Le isole sono colpite da giorni da piogge che stanno distruggendo case e infrastrutture. Secondo gli esperti, l’aumento delle temperature delle acque marine e la grave siccità la rendono più distruttivi i rovesci

Una serie di piogge torrenziali sta colpendo le Hawaii, provocando distruzione e disagi in gran parte delle isole dell’arcipelago. Nelle isole di Oahu, Kauai e Maui, in particolare, le precipitazioni hanno causato inondazioni che hanno distrutto case e ponti, portando le autorità locali a evacuazioni di massa.


L’aumento delle temperature e la siccità

In questo periodo dell’anno, i rovesci sono il segno dell’arrivo della stagione secca e invernale delle isole, ma la quantità di acqua ha raggiunto picchi straordinari. Il National Weather Service ha registrato nella diga di Haiku, a nord delle Maui, livelli di acqua di 33,5 centimetri. In un pozzo alle Maui, inoltre, l’acqua ha riempito parte dell’infrastruttura per oltre 17 metri. Secondo alcuni scienziati e tecnici, le conseguenze distruttive del maltempo sono riconducibili alla forte siccità che colpisce le isole e a fattori legati al cambiamento climatico.

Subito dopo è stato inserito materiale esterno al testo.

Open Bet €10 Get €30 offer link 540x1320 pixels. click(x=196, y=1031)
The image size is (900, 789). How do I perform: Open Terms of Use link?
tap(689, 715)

In un rapporto pubblicato nel 2010 dal Sea Grant College dell’Università delle Hawaii, si afferma che le piogge sulle isole sono diminuite del 15 per cento negli ultimi 20 anni. Un dato che trova riscontro nell’agenda politica: martedì 9 marzo, infatti, il segretario all’Agricolatura degli Usa ha approvato un piano per dichiarare lo stato di emergenza per siccità nelle Hawaii. Tuttavia, la concentrazione in brevi periodi di tempo delle piogge rende le precipitazioni più forti.

«Sono eventi che diventeranno una costante»

Lo studio del Sea Grant College afferma che dal 1958 al 2007, eventi simili sono incrementati del 12 per cento, portando a temporali più intensi visti i lunghi periodi di pausa tra un evento meteorologico e l’altro. Il climatologo dell’Università delle Hawaii Pao-Shin Chu studia da anni la previsione di eventi atmosferici distruttivi e il loro impatto sui territori. In un’intervista ad Ap, Chu ha affermato che «per ogni aumento di un grado Celsius della superficie del mare, è probabile un aumento del 7 per cento dell’umidità atmosferica. Non bisogna credere che queste tipologie di eventi capitino una volta ogni cento anni. Le cose stanno cambiando», ha concluso il professore.